I love sports. Always have. But even the most ardent sports fan has to wring his or her hands every blue moon, wondering how pampered professional superstars don’t reciprocate affection and loyalty.

Privilege, unfortunately, begets the expectation of privilege.

Needless to say, in a world where pro athletes are unapproachable without a PR flak, the backups leave in Hummers and the fans who paid for the experience exit in Saturns, it’s easy to have your sporting faith shaken.

Enter this week’s City Championship, a single-elimination majors youth baseball tournament that had been AWOL from Niagara Falls for 14 years. The Gazette was proud to help resurrect the tradition — getting the champs from Cayuga, Hyde Park, Midtown and Whirlpool Park together — and many thanks have to go to the Niagara Falls School District, which was gracious enough to offer Nicoletti Field as a host site. Also, we’d be remiss without thanking the Niagara Falls Umpires Association, which juggled schedules due to a Wednesday night rainout, and Dan Bazzani, who was ever-present and helped coordinate the effort.

The games were hotly contested, cheering fans lined both sides of the field, and the event gave kids a chance to soak up a spotlight typically reserved for T.O. and others.

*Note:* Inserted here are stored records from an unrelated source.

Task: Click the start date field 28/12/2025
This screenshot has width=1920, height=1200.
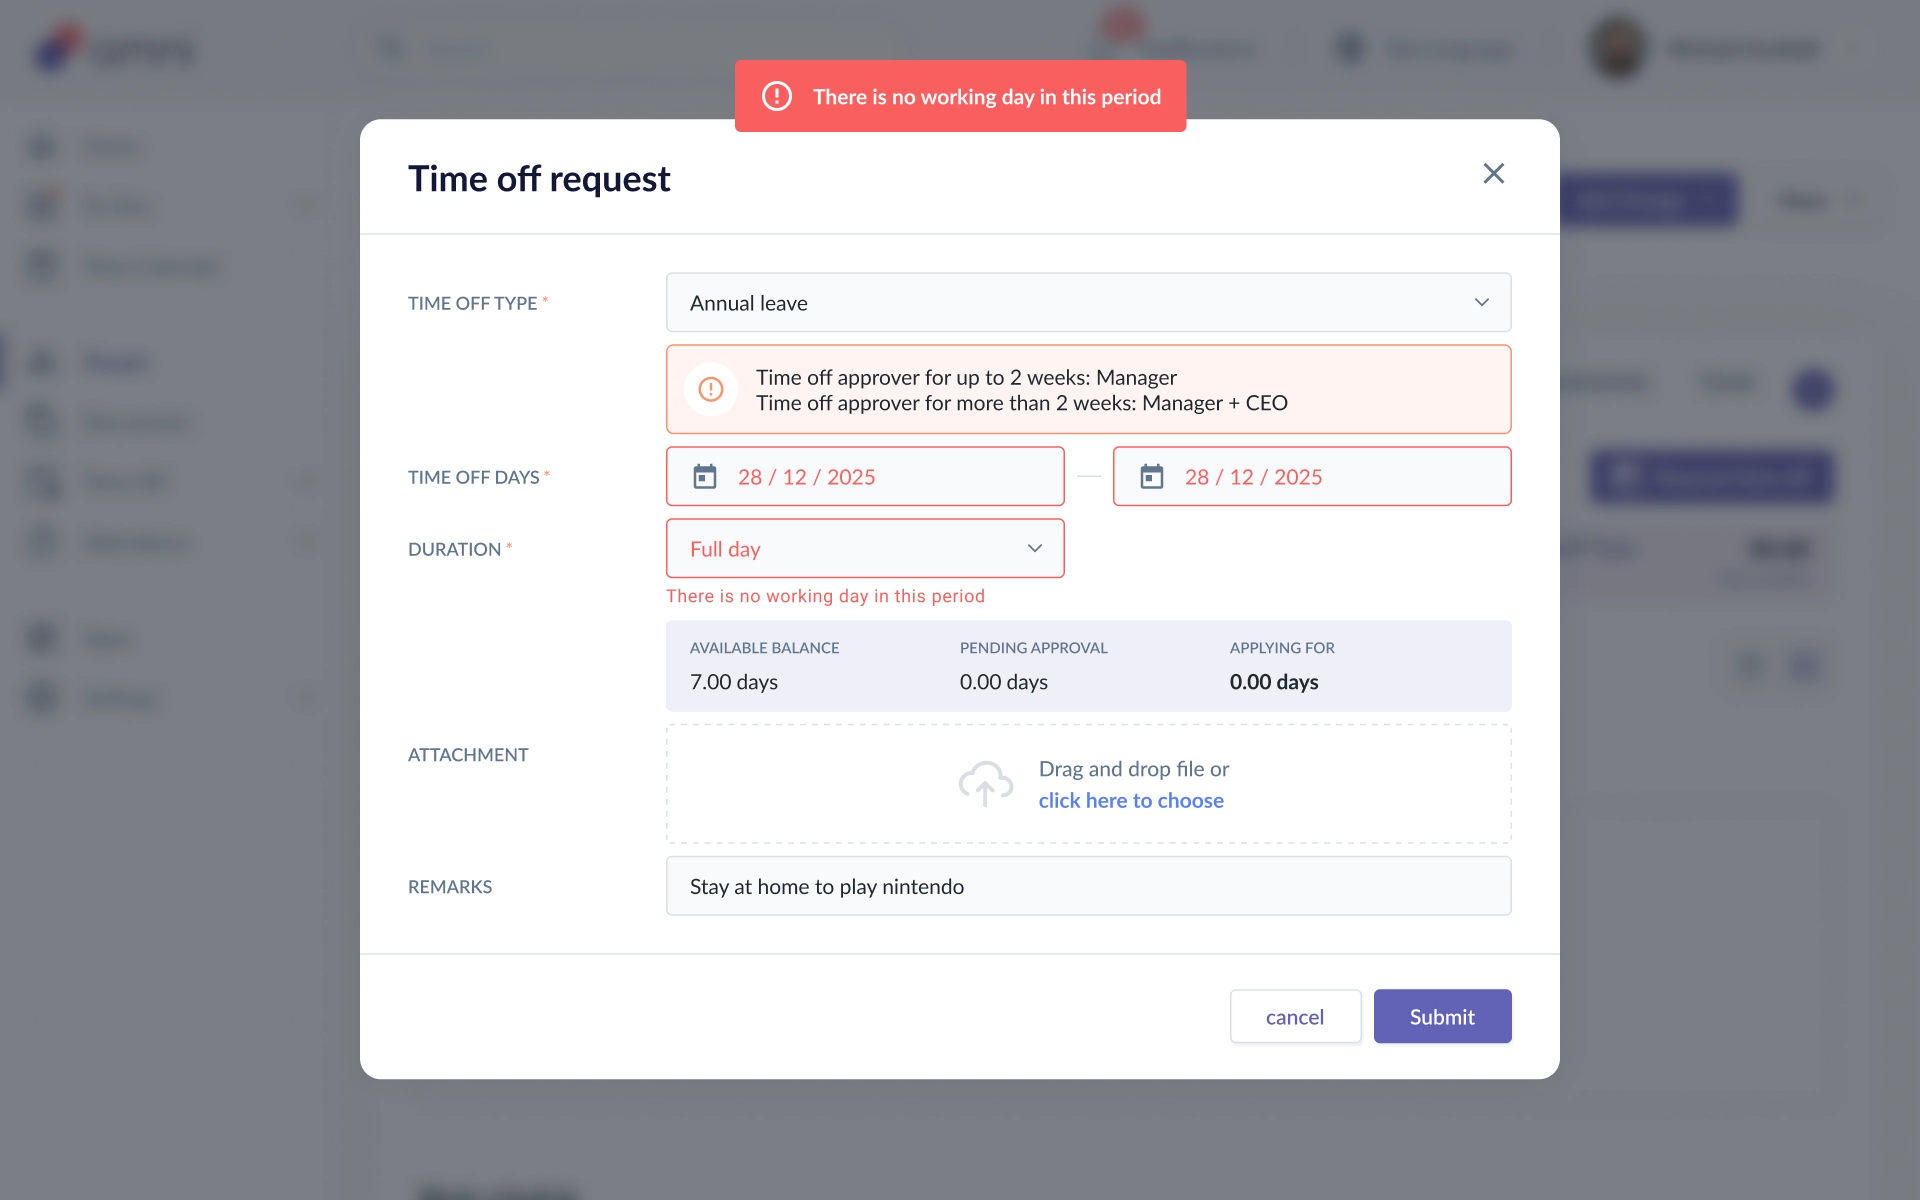Action: pos(865,476)
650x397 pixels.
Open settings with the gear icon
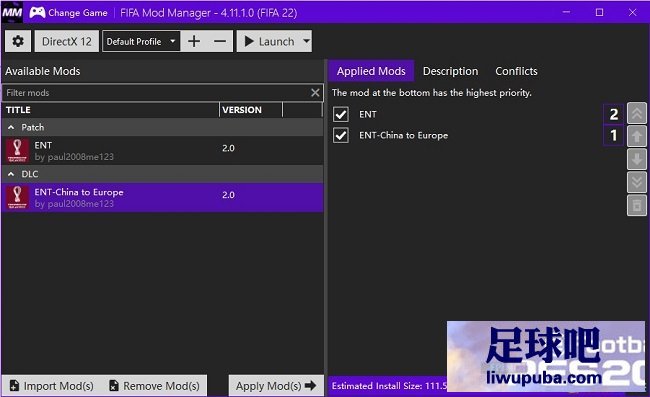(18, 41)
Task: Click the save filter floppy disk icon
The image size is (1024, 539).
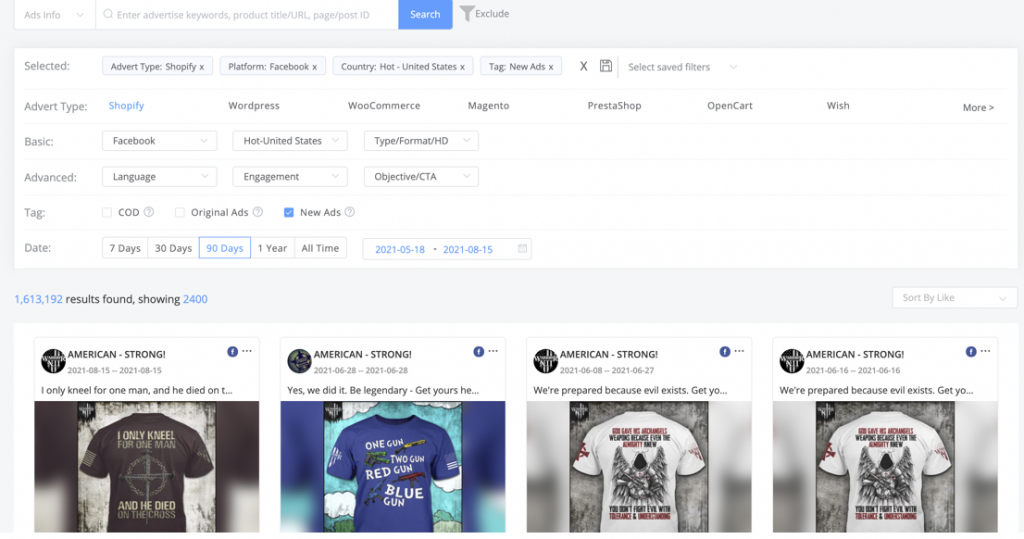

In fact, we pushed a story about the Bills signing first-round pick Eric Wood to the bottom of the front page on Friday morning, giving Whirlpool’s win over Midtown top billing.

Congrats go out to the Cayuga Yankees, who won the crown with a 2-0 thriller on Friday night behind the efforts of Dominic Gualano, Nick Forcucci and others.

But my favorite moment came before the final game, when I rushed to the field about 90 minutes early to set up a sound system. In right field, Whirlpool’s Brianna Dewitt loosened up, uniform on and game-tucked, beaming with a smile from ear-to-ear nearly an hour before she had to be there.

For all the steroid scandals, nasty arrests and utter greed that sports can paste on front pages like our own, there is still something supremely magical about the anticipation of the big game.

And big, of course, is relative. If it’s big to you, it’s big.

If you ask me, this week’s tournament was as big as it gets.